In 1867, America tasted Whitman’s, “Freedom - to walk free and own no superior.” Freedom, in America, is valued—not because the incidence of sacrifice was small—because it cost so much.
America may not have perfected freedoms all at once, but has never misunderstood their eminent pricelessness. Americans have coveted and protected freedom, sometimes to the deplorable exclusion of our fellow citizens. The denial of freedom to other Americans over time, while gut-wrenching to own, highlights the extreme value that Americans have placed on freedom. We do not take the extension of liberties lightly.
As we continue to expand freedoms and rights, we do so with organic deliberation, calling upon the forces of culture to right the systemic failings to which a prudent society has reacted sometimes excruciatingly slowly.

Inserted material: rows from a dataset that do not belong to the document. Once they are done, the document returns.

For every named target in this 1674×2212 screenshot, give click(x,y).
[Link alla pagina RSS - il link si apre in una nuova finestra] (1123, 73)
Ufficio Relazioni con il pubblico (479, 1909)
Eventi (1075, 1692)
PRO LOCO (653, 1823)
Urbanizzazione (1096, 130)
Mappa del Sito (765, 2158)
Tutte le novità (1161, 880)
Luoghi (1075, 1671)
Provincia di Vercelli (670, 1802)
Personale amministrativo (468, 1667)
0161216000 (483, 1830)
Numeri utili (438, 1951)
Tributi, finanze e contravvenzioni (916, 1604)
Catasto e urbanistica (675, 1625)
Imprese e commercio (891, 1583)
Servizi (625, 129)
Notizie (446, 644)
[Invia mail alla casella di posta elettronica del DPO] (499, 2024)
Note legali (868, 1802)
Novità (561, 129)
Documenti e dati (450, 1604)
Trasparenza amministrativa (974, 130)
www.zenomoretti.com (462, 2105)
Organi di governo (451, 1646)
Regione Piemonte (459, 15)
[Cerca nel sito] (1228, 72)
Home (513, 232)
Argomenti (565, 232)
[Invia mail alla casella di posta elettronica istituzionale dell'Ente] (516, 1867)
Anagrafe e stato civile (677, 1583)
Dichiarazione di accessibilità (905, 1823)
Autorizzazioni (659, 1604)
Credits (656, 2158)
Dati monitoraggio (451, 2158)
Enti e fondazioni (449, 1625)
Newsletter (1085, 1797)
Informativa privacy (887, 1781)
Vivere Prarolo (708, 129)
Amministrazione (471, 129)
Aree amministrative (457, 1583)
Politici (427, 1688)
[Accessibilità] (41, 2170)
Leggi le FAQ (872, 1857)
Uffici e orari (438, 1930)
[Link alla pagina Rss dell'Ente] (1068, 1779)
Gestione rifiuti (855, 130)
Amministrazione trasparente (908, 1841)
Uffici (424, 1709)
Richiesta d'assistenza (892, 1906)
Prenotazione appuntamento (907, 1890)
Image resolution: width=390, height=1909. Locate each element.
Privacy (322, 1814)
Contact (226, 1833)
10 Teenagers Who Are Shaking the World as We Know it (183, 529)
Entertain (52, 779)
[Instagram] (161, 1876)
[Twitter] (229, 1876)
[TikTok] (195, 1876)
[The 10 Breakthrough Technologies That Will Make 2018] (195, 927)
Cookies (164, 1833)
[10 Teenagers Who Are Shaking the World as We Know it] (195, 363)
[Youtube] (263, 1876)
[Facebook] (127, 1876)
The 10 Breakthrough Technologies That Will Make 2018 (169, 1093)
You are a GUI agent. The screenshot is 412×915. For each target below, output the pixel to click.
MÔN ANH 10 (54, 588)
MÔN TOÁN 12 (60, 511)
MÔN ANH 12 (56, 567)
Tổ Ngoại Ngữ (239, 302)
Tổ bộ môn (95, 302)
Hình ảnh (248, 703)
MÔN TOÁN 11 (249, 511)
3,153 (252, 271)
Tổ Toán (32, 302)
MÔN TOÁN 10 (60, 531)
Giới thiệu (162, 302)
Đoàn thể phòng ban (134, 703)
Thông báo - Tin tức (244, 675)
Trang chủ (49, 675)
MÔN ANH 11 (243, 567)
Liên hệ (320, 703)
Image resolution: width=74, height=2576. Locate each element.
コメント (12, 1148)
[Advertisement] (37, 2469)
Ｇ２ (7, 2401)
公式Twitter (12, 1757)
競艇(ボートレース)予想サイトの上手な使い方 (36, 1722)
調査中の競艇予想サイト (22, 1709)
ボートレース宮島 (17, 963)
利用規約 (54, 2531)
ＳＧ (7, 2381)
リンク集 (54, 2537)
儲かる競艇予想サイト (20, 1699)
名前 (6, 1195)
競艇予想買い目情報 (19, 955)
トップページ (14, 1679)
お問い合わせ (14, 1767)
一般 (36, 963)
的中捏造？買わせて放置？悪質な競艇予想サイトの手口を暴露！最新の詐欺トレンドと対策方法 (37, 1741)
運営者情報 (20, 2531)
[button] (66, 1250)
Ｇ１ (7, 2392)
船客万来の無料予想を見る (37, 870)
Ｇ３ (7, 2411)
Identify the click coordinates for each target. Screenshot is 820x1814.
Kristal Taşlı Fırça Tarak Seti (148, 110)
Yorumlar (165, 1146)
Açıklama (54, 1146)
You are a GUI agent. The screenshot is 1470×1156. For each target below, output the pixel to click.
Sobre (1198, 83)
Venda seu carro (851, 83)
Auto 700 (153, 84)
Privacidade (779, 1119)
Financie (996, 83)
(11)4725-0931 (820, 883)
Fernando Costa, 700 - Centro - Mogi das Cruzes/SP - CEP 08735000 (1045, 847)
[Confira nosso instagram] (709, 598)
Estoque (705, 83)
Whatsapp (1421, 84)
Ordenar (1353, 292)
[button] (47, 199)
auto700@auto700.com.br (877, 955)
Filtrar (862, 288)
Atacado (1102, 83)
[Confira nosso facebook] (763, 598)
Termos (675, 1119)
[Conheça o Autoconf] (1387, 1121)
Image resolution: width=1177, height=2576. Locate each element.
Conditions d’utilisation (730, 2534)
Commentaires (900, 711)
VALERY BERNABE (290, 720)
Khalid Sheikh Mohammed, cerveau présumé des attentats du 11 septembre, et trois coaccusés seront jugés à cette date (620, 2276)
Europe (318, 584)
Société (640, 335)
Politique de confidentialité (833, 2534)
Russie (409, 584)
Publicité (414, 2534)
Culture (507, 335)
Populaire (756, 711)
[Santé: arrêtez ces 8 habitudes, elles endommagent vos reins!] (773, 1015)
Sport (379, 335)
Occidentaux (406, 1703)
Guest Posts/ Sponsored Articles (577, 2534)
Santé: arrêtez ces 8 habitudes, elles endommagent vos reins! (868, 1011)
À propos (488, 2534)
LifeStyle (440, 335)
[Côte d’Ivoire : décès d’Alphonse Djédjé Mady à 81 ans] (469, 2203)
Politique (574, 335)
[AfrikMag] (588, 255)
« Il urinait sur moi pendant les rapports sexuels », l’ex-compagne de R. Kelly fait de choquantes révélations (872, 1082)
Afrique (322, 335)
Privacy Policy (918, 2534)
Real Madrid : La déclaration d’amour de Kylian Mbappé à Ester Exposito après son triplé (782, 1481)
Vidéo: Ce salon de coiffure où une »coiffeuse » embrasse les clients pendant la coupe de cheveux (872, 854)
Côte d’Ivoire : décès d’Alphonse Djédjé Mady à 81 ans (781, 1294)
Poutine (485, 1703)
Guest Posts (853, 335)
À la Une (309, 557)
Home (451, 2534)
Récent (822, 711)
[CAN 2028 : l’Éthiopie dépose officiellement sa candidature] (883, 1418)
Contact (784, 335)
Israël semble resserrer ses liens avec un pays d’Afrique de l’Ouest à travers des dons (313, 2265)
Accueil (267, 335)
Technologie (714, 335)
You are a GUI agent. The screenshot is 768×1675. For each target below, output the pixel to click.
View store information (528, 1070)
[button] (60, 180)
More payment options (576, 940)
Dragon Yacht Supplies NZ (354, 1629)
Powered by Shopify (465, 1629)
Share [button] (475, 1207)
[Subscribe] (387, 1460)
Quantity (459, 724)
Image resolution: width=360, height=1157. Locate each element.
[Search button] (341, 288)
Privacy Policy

Perhaps, in 2017, freedom means more than simply liberty from a tyrant king or plantation owner. Perhaps, in 2017, it means widening the safety net, reducing barriers to health and education. Perhaps, in 2017, freedom means extending the right to love and marry and choose one’s own gender-identity. New rights alongside historical freedoms are fought for and earned and protected each day anew. In America, freedom is right-valued.
Third-full bag of stale, bland potato chips: free, to anybody who wants them.